### What needs to be done
Could you copy every one of the rows below word for word, leaving the pictures out of your copy?

──────────────────────────────

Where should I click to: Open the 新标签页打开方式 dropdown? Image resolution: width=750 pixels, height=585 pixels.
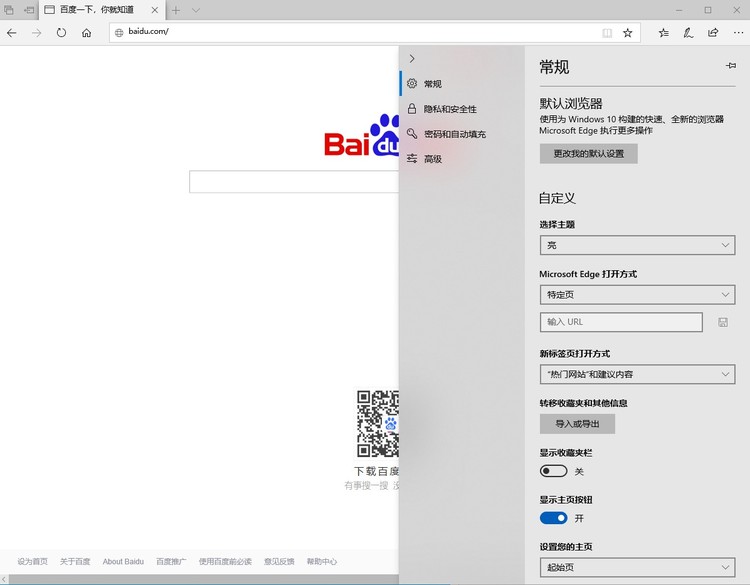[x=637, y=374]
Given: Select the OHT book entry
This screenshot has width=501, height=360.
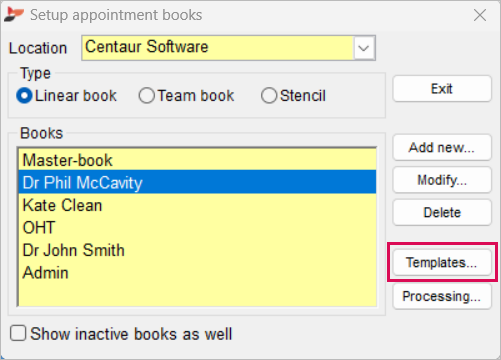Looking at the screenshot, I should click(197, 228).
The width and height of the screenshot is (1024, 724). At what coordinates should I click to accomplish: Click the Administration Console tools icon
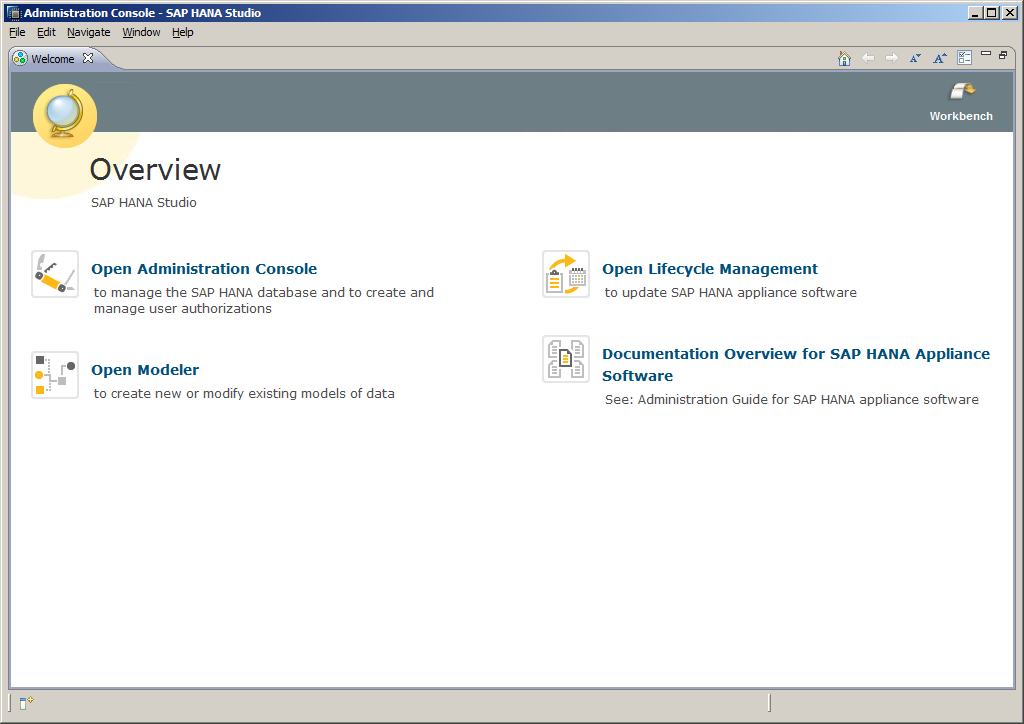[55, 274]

──────────────────────────────

### Exercise output
Where should I click to: Open the 新标签页打开方式 dropdown? Image resolution: width=750 pixels, height=585 pixels.
[x=637, y=374]
Given: Select the OHT book entry
This screenshot has width=501, height=360.
Looking at the screenshot, I should click(197, 228).
The width and height of the screenshot is (1024, 724). At what coordinates should I click to accomplish: Click the Administration Console tools icon
[55, 274]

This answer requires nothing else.